Feb 19, 2021
Hello and welcome to Science in 5. I’m Vismita Gupta-Smith and this is WHO’s conversations in science. We are continuing our conversation about the COVID-19 vaccines and explaining the science and evidence behind it is WHO’s Chief Scientist,
Dr. Soumya Swaminathan.
Soumya, let’s talk about the vaccine dosage. What is WHO’s recommendation for how much time there should be between the two doses? And what if I can’t make it to my second dose? Or what if I miss my second dose altogether?
This is an important question. There are so many vaccines now under development and each of them is being given slightly different dosing schedules.
Most of the vaccines that are being developed need at least two doses, but there are some single-dose vaccine candidates as well. The interval between the doses depends on which vaccine you’re getting and the local authorities, the government, would have made a guideline and would inform you about when the second dose is due. Most of the two those vaccines currently are being given between three to four weeks between the first and the second dose.
But there is some data from some vaccines like the AstraZeneca vaccine, where delaying the second dose up to 12 weeks actually gives a better immune boost.
Now, in terms of missing the second dose or being delayed, it’s important to get the second dose if the vaccine is a two those schedule. It doesn’t matter if it’s early by a few days or late by a few days or even a couple of weeks. It’s important to go back and get that second dose because the first dose actually presents this new antigen to the immune system to prime it.
And the second dose is the one that really gives a boost to the immune system so that the antibody response, as well as T cell-mediated response, are very strong and they also develop a memory response, which then lasts for a long time, so that when the body sees this antigen again, this virus protein again, it knows that it needs to react quickly.
Soumya, can these two doses be from two different manufacturers?
Again, science is changing and evolving and the knowledge base is growing. There are now clinical trials ongoing in some countries that are looking at interchangeability, which means the first dose with one vaccine and the second dose with a different vaccine, maybe even a different platform vaccine. And immunologically, there are reasons why this would make sense.

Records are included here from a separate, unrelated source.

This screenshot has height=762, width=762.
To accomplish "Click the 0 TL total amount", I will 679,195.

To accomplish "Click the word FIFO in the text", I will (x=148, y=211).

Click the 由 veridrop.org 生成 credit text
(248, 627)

However, at the present time, there isn’t enough data for us to recommend this type of interchangeable two-dose schedules. And so for the time being, the policy advice that WHO has put out, which is the SAGE guidelines on how to use vaccines, we’ve done it for the Pfizer vaccine, the Moderna vaccine, the AstraZeneca vaccine, and currently SAGE is reviewing the data from the other vaccines that are in the pipeline.

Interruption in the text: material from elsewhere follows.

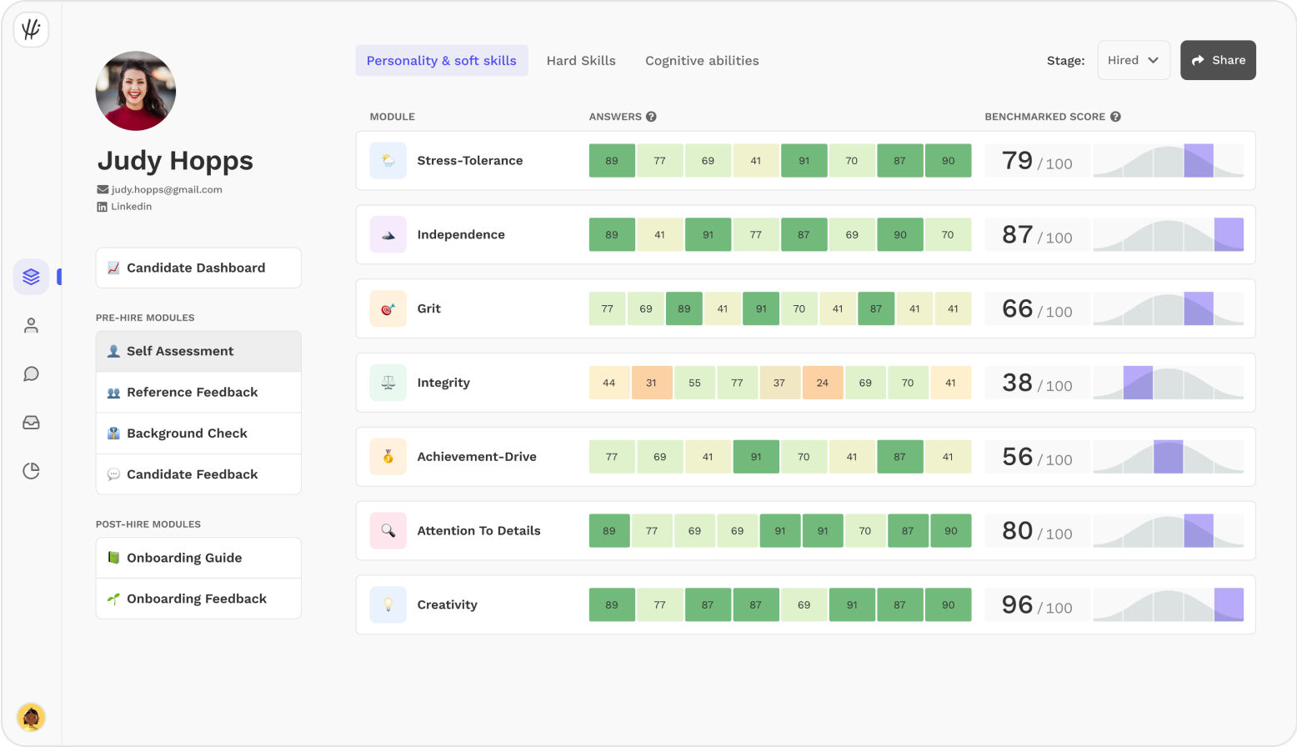Select the person profile icon in the left sidebar
The width and height of the screenshot is (1297, 747).
click(31, 325)
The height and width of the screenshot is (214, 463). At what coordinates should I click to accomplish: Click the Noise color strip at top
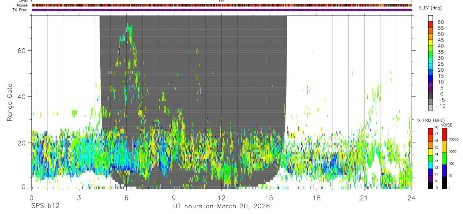222,5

And so, we need to follow what’s in that policy advice and for the time being, it is recommended to have the second dose with the same vaccine as you had the first dose.
Soumya, these vaccines for COVID-19 have been developed with unprecedented speed. How have we ensured that there are no long-term effects of these vaccines?
So, vaccine development is a complex process, and it goes through different phases, starting from animal studies, through the phases of clinical trials in humans. And the last phase, Phase III, is normally done in several thousand individuals, tens of thousands of individuals. Half are given the placebo, half are given the vaccine. They are followed up over a period of time, usually, it’s a couple of years and then we assess the efficacy and the safety of the vaccine.
Now, because of the pandemic and the need to get these vaccines out quickly to save lives, the duration of follow up has been a couple of months rather than years, and emergency use authorisations have been given to these vaccines, which means that they are still under observation.
There are still systems in place in countries that are following up people that are recording and reporting any serious adverse events or other events.
WHO has a pharmacovigilance system that we work both with regulators and manufacturers, but also with countries that have set up safety monitoring systems so that we are constantly reviewing the adverse events that are being reported into the system, doing the analysis, making correlations on whether this is just a chance event or whether it’s actually related to the vaccine and then putting out the alerts or guidance based on that.
So far we know that, you know, over 150 million doses of vaccines have been administered around the world. And so far, the safety signals have been reassuring. There hasn’t been anything untoward that’s happened with any of the vaccines that have been really rolled out at a large scale.
However, we will continue to watch this very carefully and if there is any evidence of a relationship between a vaccine and a side effect, then that will be analysed and the guidance to countries will be updated from time to time.
Thank you, Soumya.
That was WHO’s Chief Scientist, Dr Soumya Swaminathan.